In mountainous areas, distribution poles are frequently damaged during heavy annual snowstorms. A common problem from these storms is that the snow laden trees will fall across distribution lines which can and often does result in a pole breaking off 5 to 8 feet above the ground line. Many of these pole breaks are in remote locations which means that most of the repair/replacement work will have to be performed by hand. To make matters worse, these poles are often set in very rocky soil that makes it very difficult and time consuming to exhume the buried pole section.

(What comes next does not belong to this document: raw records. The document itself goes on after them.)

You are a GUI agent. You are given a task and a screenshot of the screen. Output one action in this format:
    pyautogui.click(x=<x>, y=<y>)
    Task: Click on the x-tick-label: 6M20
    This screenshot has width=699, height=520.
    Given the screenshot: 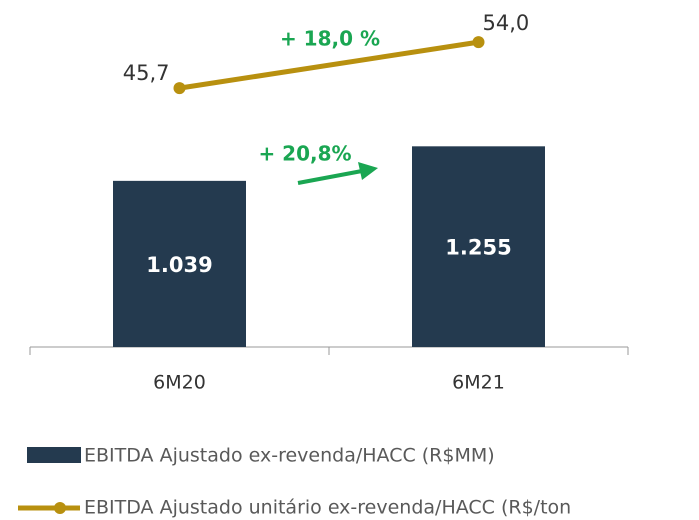 What is the action you would take?
    pyautogui.click(x=180, y=383)
    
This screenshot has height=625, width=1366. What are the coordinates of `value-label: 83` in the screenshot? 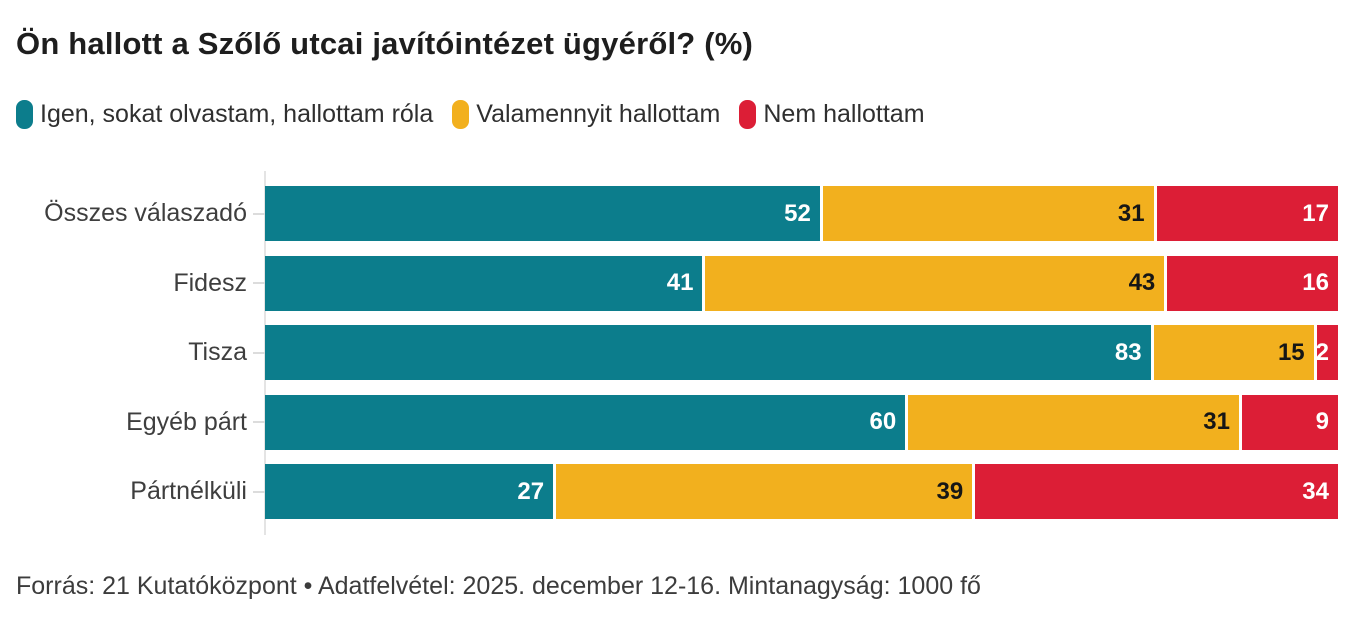 It's located at (1128, 352).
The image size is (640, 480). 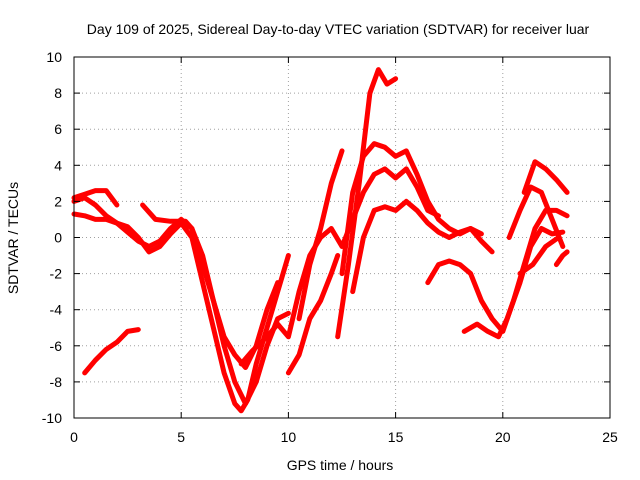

According to Mikel Rodin, formerly a senior engineer with SCE, the timely and cost-effective method to effect a repair in rocky terrain is by trimming the damaged pole down to a point where there are about 2 metres of undamaged solid stub remaining. By using an equivalent length and class of composite sectional pole trimmed to remove the bottom portion of the module equal to the length of the embedded portion of the wood pole, a composite module can be set down over the wood stub and secured with through bolts after cross drilling through both pole modules approximately 1 metre above grade. Then, a closed cell foam is injected to fill any existing void between the stub and the bottom composite pole module. The remaining composite modules are used to finish erecting the new pole combination.
Over the past 10 years, there have been a number of in-depth studies performed by both E-Glass/resin manufactures and independent laboratories. All have concluded there are no negative health issues that will result from working with composite poles (i.e., activities such as handling, cutting, drilling, and sanding, etc.).
Major Benefits
To appreciate the real value of composite poles, which typically can range from one and a half to twice the price of a comparable wood pole, utilities need to look past the initial capital and focus on the comparison between the actual life cycle costs associated with each type of pole. Such comparisons will identify areas where a utility could realize significant savings for the maintenance side of the business.
Over the life of a composite pole (rated conservatively at a minimum of 70 years), at least two wooden poles would need to be purchased, which is an obvious value proposition just on the purchase price alone, since the cost of only one installation would be required instead of two. Because composite poles are not affected by such things as insect infestations, woodpeckers, fungi, outer shell cracking, or loss of heartwood as a result of decay, they do not require periodic intrusive inspections or internal chemical treatments which can be very costly over the life of the wood pole.
Kevin C. Coates is a Washington-based energy, electric utility and transportation consultant and technology writer.